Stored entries
[Start of Attachment]

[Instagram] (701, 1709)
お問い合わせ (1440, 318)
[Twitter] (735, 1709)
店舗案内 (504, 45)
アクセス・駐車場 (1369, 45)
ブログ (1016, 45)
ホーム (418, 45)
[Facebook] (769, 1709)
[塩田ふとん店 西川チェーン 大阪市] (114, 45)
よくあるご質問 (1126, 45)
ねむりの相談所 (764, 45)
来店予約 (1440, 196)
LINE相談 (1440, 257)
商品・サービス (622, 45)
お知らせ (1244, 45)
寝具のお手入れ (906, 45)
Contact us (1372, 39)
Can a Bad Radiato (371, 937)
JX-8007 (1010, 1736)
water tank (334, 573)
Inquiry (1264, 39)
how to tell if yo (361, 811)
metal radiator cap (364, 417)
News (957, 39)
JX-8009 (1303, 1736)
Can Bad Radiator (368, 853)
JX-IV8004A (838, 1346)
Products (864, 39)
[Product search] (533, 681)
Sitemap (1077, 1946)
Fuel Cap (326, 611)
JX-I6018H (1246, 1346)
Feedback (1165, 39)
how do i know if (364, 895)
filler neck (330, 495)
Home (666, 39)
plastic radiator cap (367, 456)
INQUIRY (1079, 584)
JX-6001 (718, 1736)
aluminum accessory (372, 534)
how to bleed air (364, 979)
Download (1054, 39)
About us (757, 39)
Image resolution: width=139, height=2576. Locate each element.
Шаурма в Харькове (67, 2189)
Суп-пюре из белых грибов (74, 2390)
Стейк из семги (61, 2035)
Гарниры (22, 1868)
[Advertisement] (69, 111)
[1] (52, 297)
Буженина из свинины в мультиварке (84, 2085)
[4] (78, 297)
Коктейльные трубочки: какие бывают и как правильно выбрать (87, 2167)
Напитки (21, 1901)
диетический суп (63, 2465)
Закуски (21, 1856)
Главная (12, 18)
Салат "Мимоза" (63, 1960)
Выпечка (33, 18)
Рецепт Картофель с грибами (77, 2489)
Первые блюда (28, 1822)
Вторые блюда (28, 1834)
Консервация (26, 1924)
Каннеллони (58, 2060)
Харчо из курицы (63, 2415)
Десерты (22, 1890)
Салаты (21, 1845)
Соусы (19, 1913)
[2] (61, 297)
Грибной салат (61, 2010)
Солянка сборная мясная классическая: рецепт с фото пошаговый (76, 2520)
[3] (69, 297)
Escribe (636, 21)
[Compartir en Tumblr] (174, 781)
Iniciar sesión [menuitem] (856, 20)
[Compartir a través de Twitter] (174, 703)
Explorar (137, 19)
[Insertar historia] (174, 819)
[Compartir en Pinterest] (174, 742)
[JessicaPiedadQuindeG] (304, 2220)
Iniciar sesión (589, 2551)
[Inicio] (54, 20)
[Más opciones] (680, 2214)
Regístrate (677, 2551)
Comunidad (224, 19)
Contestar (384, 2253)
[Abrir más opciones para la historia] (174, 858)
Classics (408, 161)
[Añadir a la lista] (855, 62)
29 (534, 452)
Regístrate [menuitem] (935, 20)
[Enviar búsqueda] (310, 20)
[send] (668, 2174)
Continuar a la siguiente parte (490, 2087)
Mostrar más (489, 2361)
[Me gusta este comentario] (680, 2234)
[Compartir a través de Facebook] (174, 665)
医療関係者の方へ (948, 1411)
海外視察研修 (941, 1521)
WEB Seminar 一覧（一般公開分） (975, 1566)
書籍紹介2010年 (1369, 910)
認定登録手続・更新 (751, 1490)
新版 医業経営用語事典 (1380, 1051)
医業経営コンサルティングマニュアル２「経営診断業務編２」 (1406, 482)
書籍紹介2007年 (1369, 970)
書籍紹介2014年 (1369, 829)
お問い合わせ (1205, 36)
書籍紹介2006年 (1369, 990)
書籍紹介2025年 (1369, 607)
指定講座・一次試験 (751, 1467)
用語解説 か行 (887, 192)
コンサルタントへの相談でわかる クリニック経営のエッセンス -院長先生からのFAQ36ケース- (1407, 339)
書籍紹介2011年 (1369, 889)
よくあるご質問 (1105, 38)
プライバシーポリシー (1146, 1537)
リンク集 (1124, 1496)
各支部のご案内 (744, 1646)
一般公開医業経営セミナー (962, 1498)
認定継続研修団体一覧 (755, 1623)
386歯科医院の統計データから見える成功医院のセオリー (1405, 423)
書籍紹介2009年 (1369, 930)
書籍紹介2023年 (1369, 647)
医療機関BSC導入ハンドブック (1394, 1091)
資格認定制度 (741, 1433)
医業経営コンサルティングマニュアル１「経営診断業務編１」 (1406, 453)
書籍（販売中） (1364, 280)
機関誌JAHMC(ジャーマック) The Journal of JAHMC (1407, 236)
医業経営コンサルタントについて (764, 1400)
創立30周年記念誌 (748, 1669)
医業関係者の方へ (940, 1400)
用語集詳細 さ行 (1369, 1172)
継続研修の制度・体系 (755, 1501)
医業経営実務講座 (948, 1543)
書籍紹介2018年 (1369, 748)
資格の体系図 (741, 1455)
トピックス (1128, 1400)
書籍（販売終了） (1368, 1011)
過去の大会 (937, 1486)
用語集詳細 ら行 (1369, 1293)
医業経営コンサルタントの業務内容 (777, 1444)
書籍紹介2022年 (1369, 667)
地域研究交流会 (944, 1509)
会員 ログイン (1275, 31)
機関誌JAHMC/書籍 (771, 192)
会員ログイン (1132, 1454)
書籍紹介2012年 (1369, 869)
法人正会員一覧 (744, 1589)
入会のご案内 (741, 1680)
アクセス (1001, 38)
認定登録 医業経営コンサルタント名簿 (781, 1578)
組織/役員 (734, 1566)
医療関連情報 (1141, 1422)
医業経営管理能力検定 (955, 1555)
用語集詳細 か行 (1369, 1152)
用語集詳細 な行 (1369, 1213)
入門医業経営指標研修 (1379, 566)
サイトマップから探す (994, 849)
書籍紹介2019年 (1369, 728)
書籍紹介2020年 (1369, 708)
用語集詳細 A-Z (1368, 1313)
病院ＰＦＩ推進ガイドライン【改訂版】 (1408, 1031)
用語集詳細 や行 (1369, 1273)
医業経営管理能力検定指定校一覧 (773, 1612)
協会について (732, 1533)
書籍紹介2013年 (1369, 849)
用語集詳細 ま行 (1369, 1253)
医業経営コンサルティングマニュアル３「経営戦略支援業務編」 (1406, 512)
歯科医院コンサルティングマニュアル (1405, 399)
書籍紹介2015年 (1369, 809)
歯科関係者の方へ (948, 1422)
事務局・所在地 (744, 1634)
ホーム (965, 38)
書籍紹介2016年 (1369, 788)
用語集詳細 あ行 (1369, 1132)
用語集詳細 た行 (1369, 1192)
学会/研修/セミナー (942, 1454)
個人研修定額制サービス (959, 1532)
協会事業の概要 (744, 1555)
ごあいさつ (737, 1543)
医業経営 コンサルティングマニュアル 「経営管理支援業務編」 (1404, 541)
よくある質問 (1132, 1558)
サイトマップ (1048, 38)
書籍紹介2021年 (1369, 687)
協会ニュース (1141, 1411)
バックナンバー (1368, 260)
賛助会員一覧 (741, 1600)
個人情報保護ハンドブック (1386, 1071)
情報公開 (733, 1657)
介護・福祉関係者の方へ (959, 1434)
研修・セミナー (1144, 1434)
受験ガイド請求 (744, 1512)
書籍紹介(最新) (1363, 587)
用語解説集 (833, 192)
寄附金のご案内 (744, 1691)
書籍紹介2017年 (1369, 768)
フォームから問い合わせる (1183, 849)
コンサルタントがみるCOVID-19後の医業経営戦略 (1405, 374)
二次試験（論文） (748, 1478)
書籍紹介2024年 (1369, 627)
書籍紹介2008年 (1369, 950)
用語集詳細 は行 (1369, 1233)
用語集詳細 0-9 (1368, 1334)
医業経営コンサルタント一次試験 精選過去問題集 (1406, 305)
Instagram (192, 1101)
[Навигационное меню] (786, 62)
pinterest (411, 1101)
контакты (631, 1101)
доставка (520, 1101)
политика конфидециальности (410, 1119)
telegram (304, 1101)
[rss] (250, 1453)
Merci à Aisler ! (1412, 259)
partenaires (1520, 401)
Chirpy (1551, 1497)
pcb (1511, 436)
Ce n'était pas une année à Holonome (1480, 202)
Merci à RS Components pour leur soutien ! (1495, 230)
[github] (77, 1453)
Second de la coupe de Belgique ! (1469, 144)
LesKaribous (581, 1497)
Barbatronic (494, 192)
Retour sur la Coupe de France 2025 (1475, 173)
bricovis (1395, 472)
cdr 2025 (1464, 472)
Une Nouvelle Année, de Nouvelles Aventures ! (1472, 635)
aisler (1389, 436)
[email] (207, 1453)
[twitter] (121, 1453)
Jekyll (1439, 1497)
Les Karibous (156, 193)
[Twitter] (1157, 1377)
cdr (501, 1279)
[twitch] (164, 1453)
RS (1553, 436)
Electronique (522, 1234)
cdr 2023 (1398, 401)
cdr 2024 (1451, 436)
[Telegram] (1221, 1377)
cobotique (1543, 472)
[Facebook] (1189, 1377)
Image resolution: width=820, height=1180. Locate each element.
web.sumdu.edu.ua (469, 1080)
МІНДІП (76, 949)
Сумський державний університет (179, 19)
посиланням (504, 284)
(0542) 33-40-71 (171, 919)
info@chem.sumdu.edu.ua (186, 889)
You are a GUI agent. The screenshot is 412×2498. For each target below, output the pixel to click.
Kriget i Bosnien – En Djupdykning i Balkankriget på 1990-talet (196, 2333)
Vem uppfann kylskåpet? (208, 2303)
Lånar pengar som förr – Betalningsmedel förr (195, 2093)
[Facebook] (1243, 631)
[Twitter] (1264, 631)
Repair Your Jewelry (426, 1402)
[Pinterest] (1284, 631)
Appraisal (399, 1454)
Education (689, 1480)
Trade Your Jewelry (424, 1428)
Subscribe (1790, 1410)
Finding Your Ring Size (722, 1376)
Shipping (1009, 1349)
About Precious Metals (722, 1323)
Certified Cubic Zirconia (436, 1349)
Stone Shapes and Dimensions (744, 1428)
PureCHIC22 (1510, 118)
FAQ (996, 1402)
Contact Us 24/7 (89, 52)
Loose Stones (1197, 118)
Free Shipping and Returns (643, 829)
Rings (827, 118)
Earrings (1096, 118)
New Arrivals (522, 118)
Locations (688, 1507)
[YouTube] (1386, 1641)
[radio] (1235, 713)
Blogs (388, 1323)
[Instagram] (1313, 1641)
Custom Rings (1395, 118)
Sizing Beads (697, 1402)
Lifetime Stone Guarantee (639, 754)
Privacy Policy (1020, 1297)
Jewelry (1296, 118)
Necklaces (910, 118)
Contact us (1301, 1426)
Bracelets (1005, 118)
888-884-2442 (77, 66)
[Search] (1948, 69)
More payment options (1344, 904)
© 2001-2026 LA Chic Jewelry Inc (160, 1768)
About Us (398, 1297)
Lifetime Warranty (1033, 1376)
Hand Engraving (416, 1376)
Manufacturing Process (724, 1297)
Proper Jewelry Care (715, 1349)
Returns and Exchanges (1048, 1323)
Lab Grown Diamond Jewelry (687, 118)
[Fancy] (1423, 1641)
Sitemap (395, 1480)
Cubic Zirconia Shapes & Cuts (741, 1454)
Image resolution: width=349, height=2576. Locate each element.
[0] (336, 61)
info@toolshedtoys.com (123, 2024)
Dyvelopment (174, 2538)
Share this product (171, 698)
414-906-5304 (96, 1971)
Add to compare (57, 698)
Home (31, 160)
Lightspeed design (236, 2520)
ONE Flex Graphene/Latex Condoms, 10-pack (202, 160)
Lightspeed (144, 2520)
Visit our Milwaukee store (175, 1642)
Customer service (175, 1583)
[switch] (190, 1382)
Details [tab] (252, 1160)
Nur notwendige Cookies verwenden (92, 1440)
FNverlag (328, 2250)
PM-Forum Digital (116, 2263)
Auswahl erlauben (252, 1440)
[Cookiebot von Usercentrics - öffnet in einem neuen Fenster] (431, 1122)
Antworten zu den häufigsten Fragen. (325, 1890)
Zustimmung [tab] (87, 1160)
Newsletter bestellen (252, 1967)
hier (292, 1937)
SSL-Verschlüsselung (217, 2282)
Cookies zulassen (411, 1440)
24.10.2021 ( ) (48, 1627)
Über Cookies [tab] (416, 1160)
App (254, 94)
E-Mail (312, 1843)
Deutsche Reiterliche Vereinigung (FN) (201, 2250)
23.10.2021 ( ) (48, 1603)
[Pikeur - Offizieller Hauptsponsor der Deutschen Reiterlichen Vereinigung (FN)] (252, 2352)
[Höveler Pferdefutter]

[End of Attachment]

-- What you are asked to do --
Look above for the line holding "資格認定制度 (741, 1433)". Print it and every line after it, exactly, through the line holding "書籍紹介2012年 (1369, 869)".

-- Result below --
資格認定制度 (741, 1433)
医業経営コンサルティングマニュアル１「経営診断業務編１」 (1406, 453)
書籍（販売中） (1364, 280)
機関誌JAHMC(ジャーマック) The Journal of JAHMC (1407, 236)
医業経営コンサルタントについて (764, 1400)
創立30周年記念誌 (748, 1669)
医業関係者の方へ (940, 1400)
用語集詳細 さ行 (1369, 1172)
継続研修の制度・体系 (755, 1501)
医業経営実務講座 (948, 1543)
書籍紹介2018年 (1369, 748)
資格の体系図 (741, 1455)
トピックス (1128, 1400)
書籍（販売終了） (1368, 1011)
過去の大会 (937, 1486)
用語集詳細 ら行 (1369, 1293)
医業経営コンサルタントの業務内容 (777, 1444)
書籍紹介2022年 (1369, 667)
地域研究交流会 (944, 1509)
会員 ログイン (1275, 31)
機関誌JAHMC/書籍 (771, 192)
会員ログイン (1132, 1454)
書籍紹介2012年 (1369, 869)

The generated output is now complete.